Minister Selimi was part of the delegation led by Kosovo Prime Minister Avdullah Hoti that negotiated and signed the Kosovo and Serbia Economic Normalization agreements on September 4, 2020, at the Oval Office of the White House in the presence of Donald Trump, President of the United States. The deal encompassed freer transit, including by rail and road, while both parties agreed to work with the Export–Import Bank of the United States and the U.S. International Development Finance Corporation and to join the Mini Schengen Zone. The agreement also included mutual recognition between Israel and Kosovo.

After serving as Minister, he continued working as an Attorney at Law in Prishtina, Kosovo.

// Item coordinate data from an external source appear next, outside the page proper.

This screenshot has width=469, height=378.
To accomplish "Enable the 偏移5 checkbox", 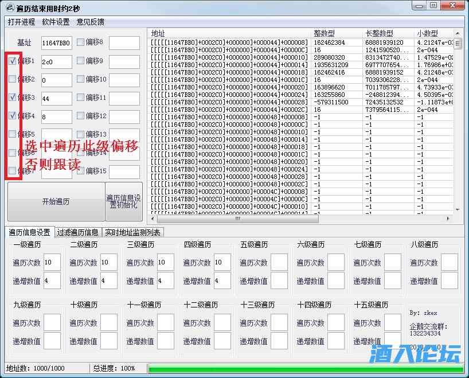I will (x=11, y=135).
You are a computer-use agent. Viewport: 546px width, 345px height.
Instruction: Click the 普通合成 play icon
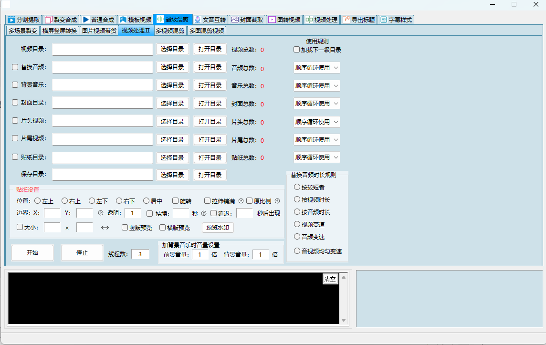point(85,20)
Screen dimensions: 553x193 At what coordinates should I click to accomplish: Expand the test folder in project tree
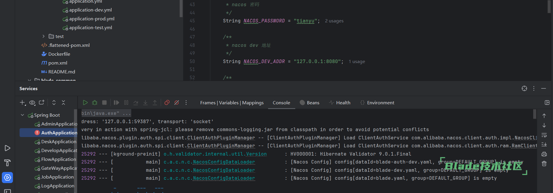43,36
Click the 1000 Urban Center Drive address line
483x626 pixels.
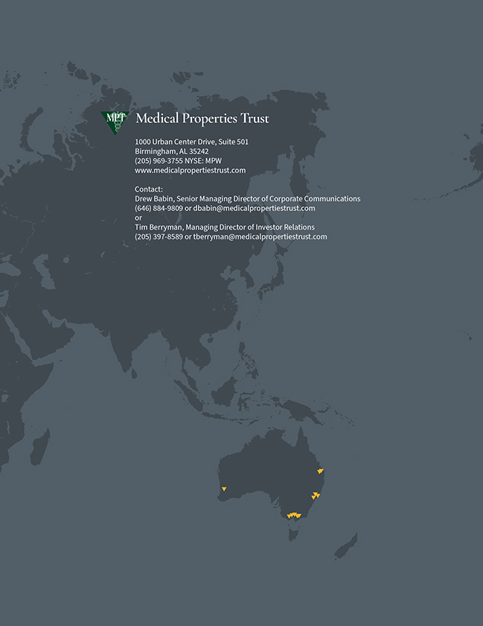[x=191, y=142]
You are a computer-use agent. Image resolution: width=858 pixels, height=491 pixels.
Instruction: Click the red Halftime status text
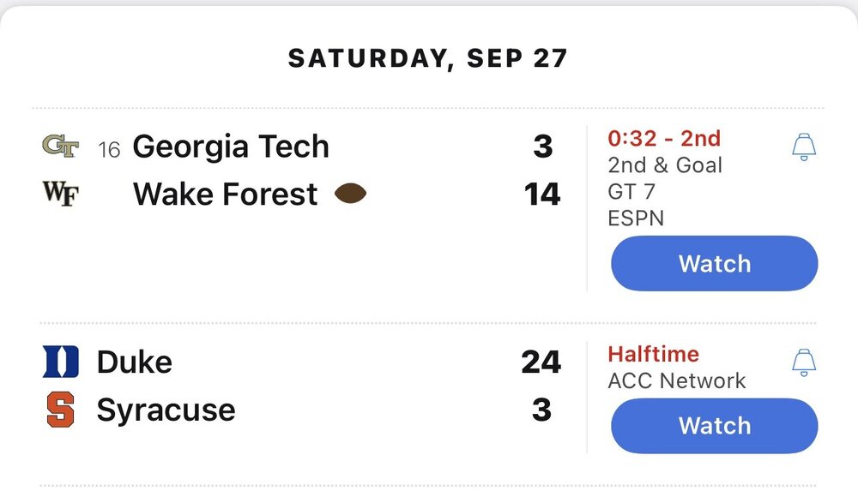pos(653,354)

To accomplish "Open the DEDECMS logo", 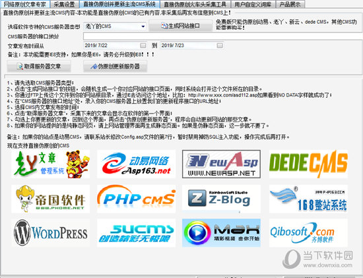I will (x=308, y=164).
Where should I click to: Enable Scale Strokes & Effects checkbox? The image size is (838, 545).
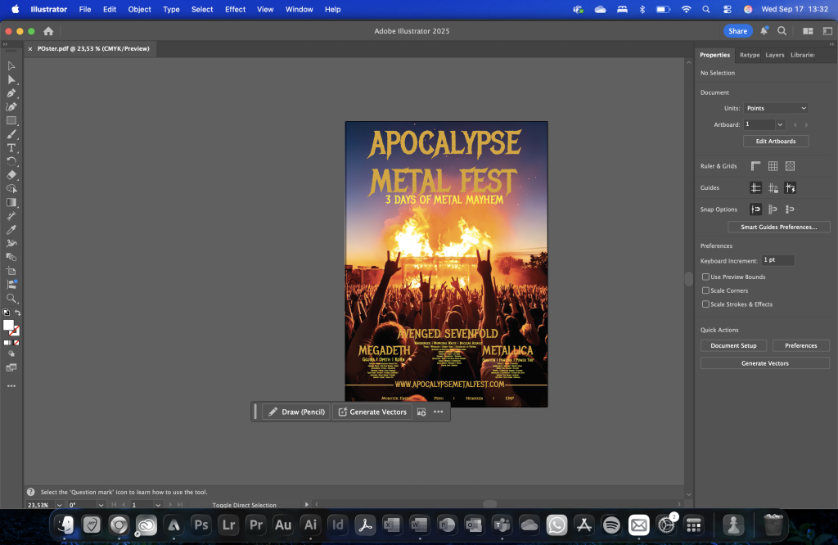(705, 304)
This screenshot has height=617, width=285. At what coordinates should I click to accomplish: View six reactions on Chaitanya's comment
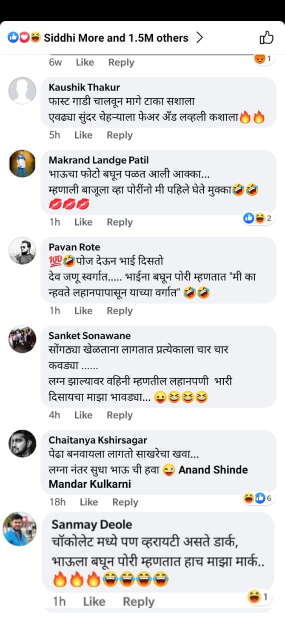(x=257, y=498)
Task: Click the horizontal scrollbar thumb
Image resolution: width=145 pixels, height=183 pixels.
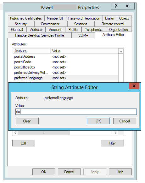Action: pyautogui.click(x=44, y=133)
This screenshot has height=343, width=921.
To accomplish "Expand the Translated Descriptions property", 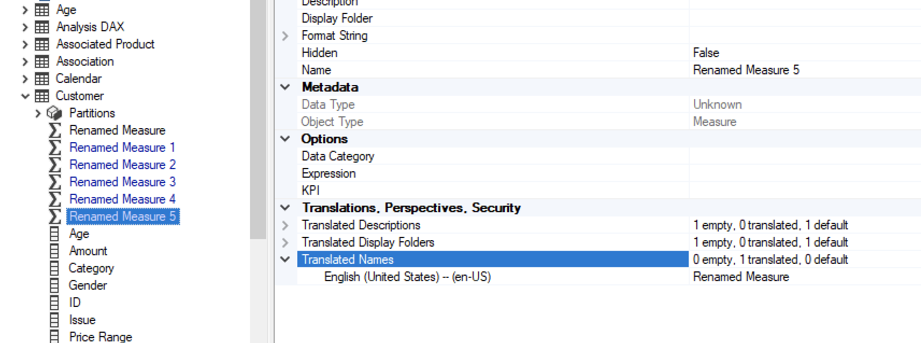I will coord(285,225).
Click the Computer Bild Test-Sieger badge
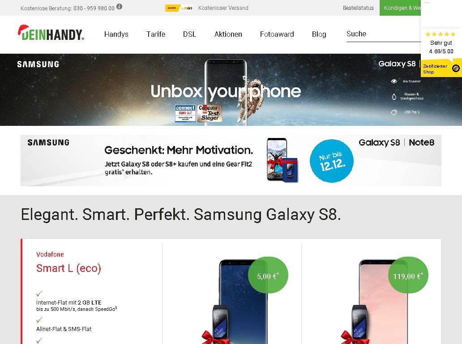Image resolution: width=462 pixels, height=344 pixels. point(210,113)
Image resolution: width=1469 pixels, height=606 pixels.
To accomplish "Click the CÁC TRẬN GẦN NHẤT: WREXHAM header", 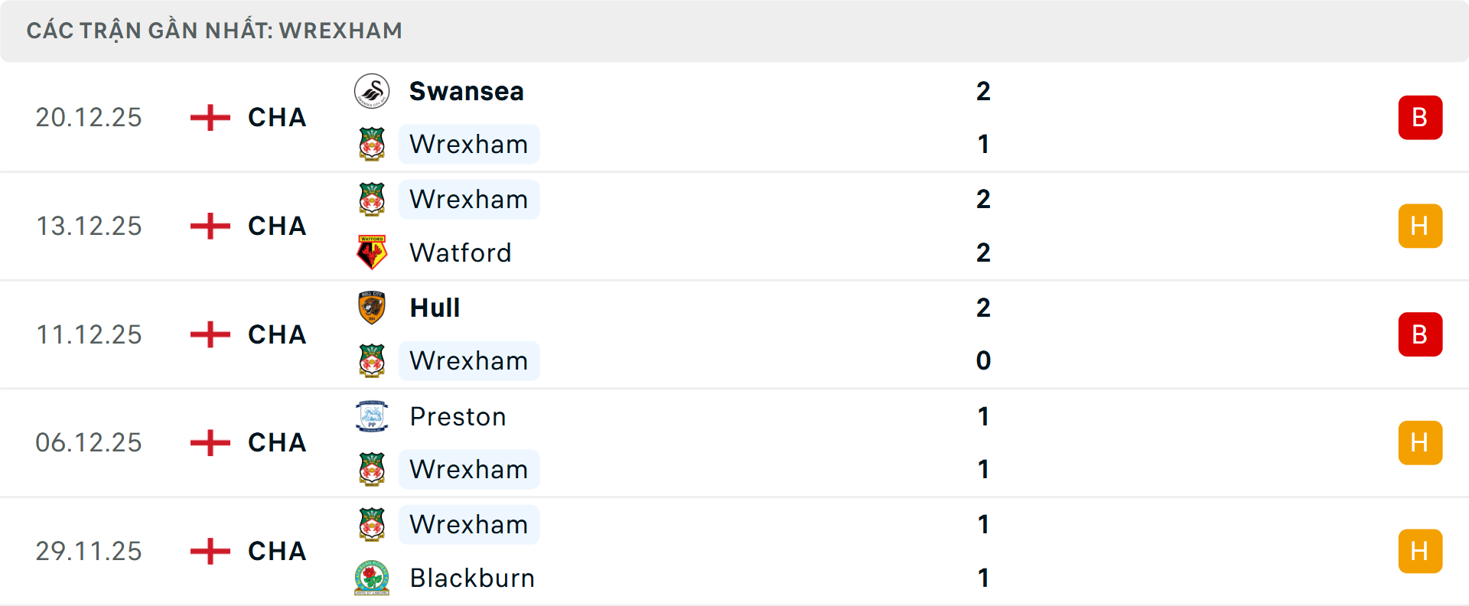I will [214, 31].
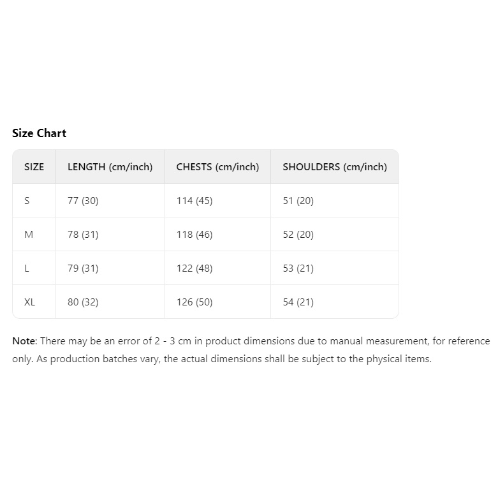Click the SHOULDERS (cm/inch) column header

tap(335, 166)
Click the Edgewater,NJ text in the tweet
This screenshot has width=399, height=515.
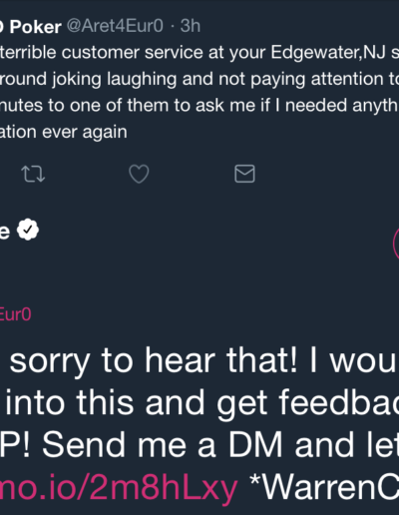[328, 53]
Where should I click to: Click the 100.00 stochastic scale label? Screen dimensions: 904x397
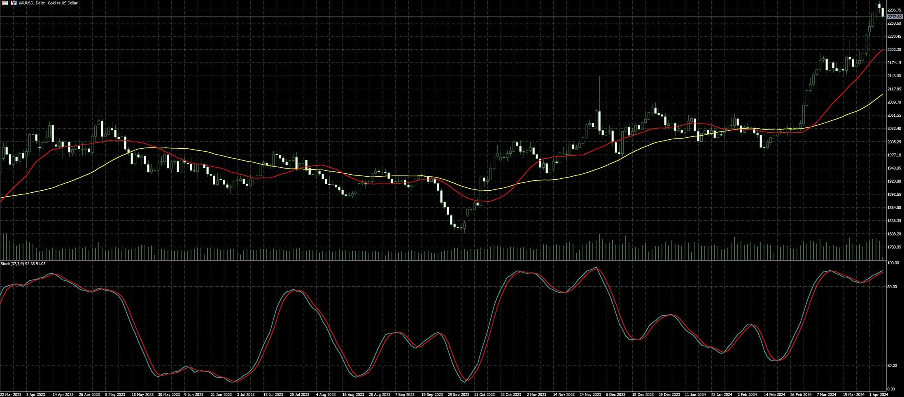893,263
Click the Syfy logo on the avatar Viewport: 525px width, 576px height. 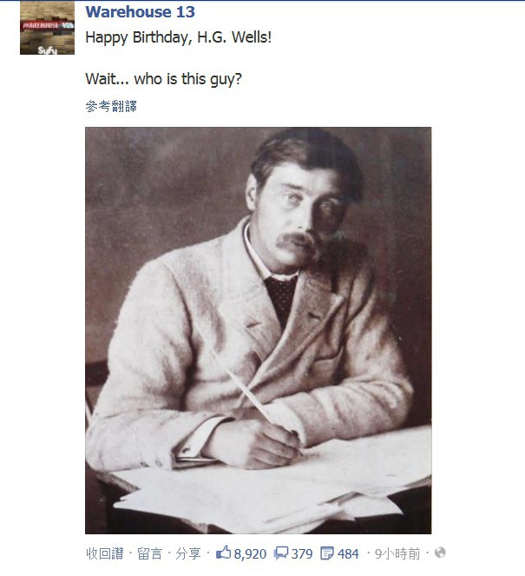48,50
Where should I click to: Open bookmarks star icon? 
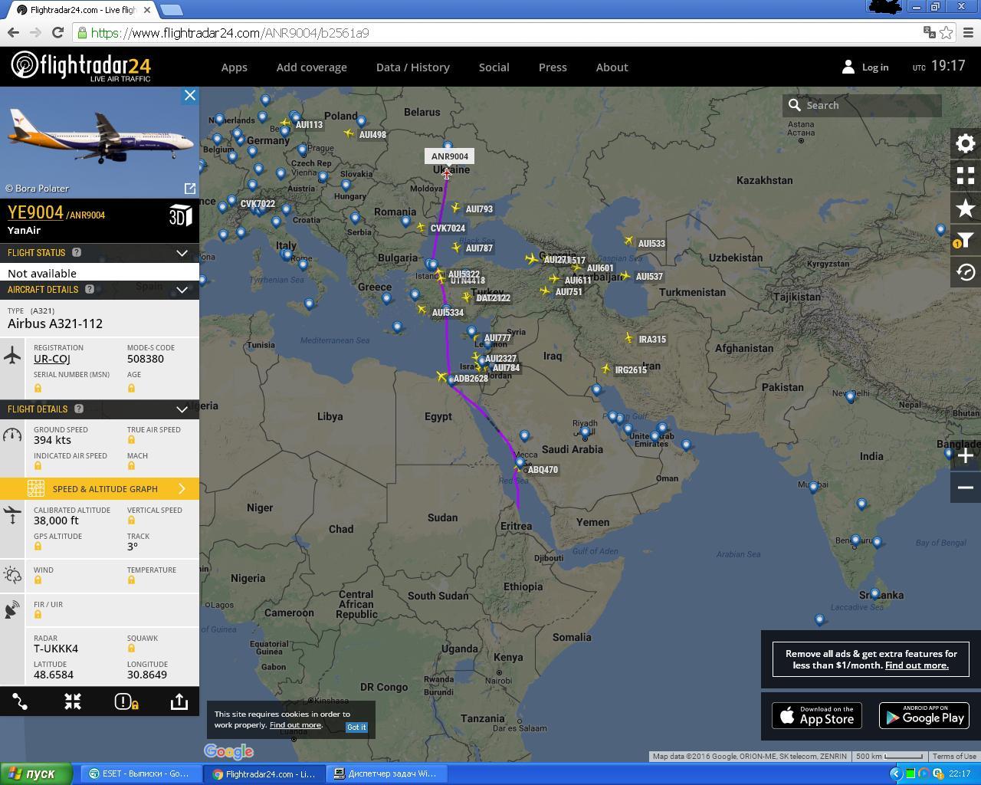coord(966,208)
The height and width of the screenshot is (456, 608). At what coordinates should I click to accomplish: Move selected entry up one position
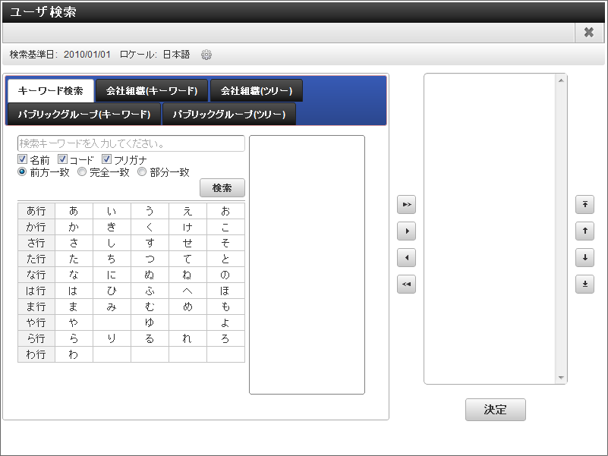coord(584,231)
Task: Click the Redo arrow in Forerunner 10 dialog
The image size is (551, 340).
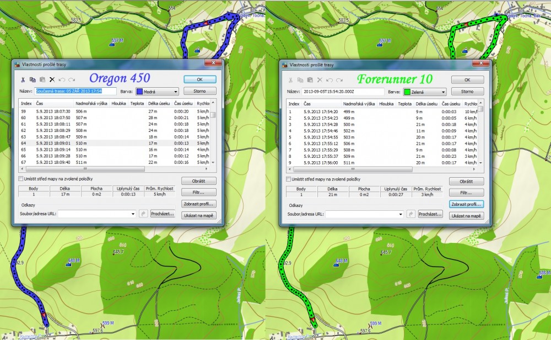Action: coord(339,80)
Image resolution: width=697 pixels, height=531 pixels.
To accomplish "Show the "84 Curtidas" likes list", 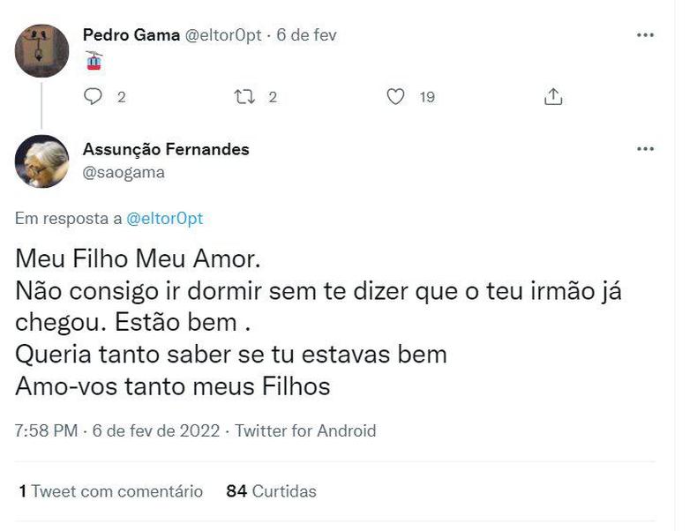I will (271, 491).
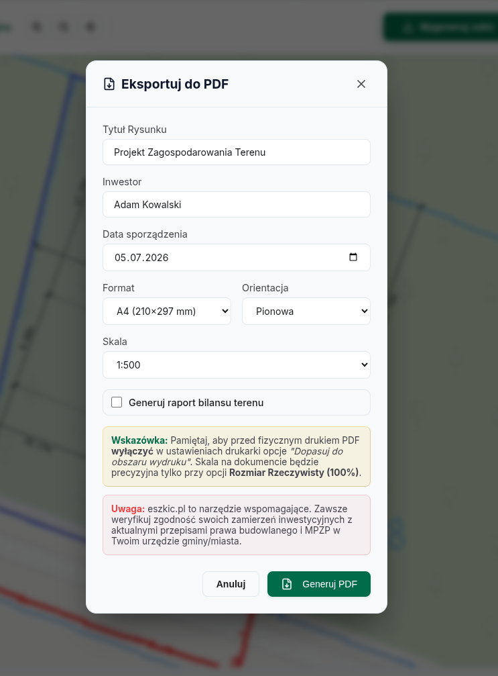
Task: Click the yellow Wskazówka hint box
Action: point(237,456)
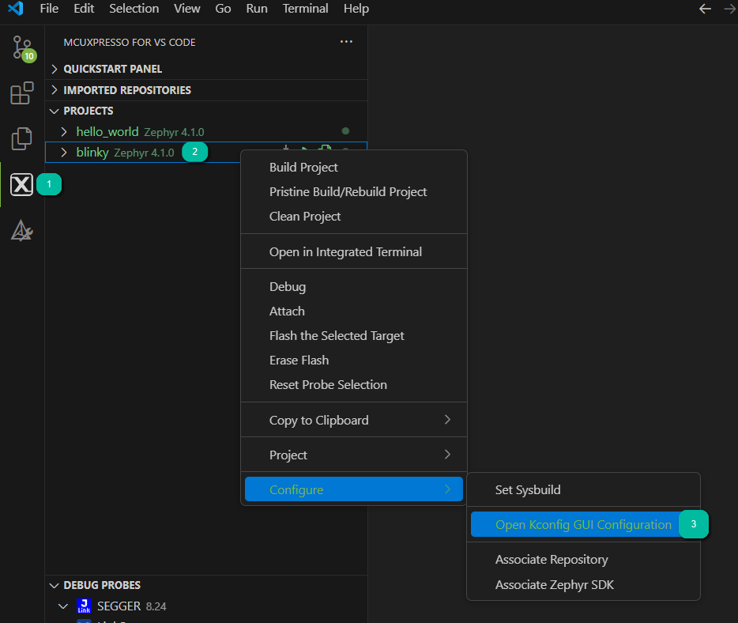Expand the Quickstart Panel section
The width and height of the screenshot is (738, 623).
tap(112, 69)
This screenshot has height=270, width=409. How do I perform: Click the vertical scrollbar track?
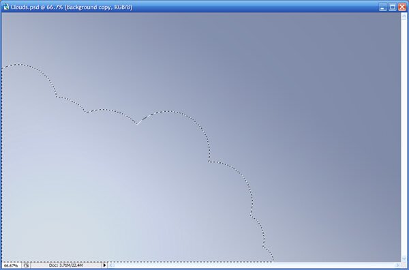(x=404, y=138)
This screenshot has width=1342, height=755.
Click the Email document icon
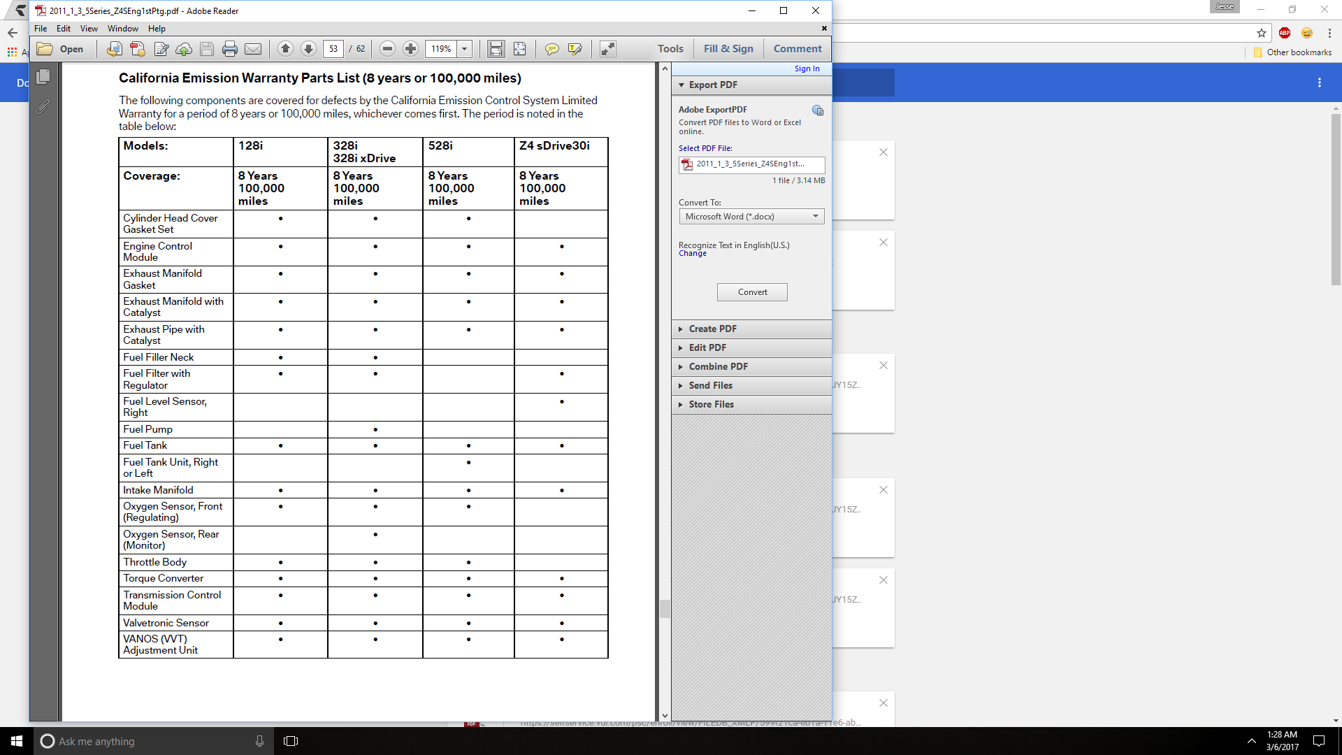coord(255,48)
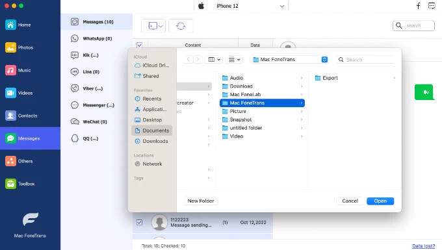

Selim Selimi also worked as Rule of Law Advisor for a US State Department - Bureau of International Narcotics and Law Enforcement Affairs (INL) funded project in East Africa implemented by UNOPS, based in Port Louis, Mauritius. The project is designed to provide advice and expertise to INL East Africa Transnational Organized Crime program (EA - TOC) and national-level institutions on rule of law matters and assist the law enforcements and prosecutions offices of Western Indian Ocean Islands of Mauritius, Seychelles, Madagascar and Comoros with advice and training to improve the interdiction, investigation, and prosecution of crimes.